Migraine chronique
On parle de migraine chronique lorsqu’une personne présente ≥ 15 jours de céphalées par mois pendant au moins trois mois, dont ≥ 8 jours avec des caractéristiques migraineuses (douleur pulsatile, photophobie, phonophobie ou nausées). Elle résulte souvent d’une migraine épisodique mal contrôlée.
Phases d’une migraine
1. Prodrome : bâillements, fringales, raideur cervicale, irritabilité
2. Aura (≈ 25 %) : phénomènes visuels, troubles sensitifs, difficultés d’élocution
3. Phase douloureuse : douleur pulsatile ou en pression, nausées, hypersensibilité aux sons/lumières
4. Postdrome : fatigue, brouillard cérébral, hypersensibilité persistante
Déclencheurs fréquents
- Stress, manque de sommeil, jet lag
- Variations hormonales (baisse d’œstrogènes autour des règles)

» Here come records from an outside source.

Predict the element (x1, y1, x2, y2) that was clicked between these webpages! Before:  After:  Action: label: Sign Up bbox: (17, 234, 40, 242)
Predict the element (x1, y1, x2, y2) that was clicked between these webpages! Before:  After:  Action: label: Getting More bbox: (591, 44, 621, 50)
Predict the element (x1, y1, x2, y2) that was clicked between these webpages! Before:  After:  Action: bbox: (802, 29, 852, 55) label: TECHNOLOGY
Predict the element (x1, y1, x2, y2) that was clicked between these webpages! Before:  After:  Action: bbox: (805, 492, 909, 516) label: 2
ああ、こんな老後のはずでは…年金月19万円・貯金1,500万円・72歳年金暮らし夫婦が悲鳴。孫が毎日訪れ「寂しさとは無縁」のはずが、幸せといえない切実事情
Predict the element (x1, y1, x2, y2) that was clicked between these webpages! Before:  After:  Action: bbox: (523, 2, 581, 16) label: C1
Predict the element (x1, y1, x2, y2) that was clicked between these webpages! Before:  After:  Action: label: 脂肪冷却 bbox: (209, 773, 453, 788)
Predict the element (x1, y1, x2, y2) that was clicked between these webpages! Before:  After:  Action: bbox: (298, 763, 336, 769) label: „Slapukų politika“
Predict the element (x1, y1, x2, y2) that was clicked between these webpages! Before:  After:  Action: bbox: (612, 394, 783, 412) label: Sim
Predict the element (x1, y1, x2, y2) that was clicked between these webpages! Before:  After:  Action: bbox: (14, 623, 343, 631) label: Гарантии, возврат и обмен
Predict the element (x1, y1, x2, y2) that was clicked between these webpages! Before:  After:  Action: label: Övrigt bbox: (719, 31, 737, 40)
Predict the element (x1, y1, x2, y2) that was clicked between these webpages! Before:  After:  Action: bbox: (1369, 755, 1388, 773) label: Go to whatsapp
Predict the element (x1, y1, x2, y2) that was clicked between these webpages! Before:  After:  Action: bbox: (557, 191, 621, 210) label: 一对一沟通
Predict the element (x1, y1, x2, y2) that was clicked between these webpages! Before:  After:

- Aliments/photosensibilisants : vin rouge, fromages affinés, glutamate, édulcorants
- Déshydratation, jeûne, caféine excessive
- Conditions météorologiques, lumière crue, odeurs fortes
- Surconsommation de médicaments de crise (céphalée par abus médicamenteux)
Diagnostic
- Interrogatoire détaillé + journal des céphalées (douleur, durée, traitements, cycle menstruel, sommeil)
- Examen neurologique pour écarter une cause secondaire
- IRM/clichés si signes d’alerte : céphalée « coup de tonnerre », déficit neurologique, âge > 50 ans, immunodépression
- Bilan biologique ciblé (thyroïde, anémie, carences vitaminiques) si suspicion
Prise en charge
Fondations hygiéno-diététiques
- Sommeil régulier (même horaire de coucher/réveil)
- Hydratation suffisante + repas équilibrés et réguliers
- Activité physique d’intensité modérée 3–4 fois/semaine
- Techniques de gestion du stress : méditation, respiration, TCC, biofeedback
- Utilisation de filtres anti-lumière bleue, lunettes teintées ou bouchons d’oreille selon les déclencheurs
Traitements de crise
- Antalgiques/anti-inflammatoires (AINS, paracétamol ± caféine) ≤ 15 jours/mois
- Triptans ou ditans (lasmiditan) pour crises modérées à sévères (≤ 10 jours/mois)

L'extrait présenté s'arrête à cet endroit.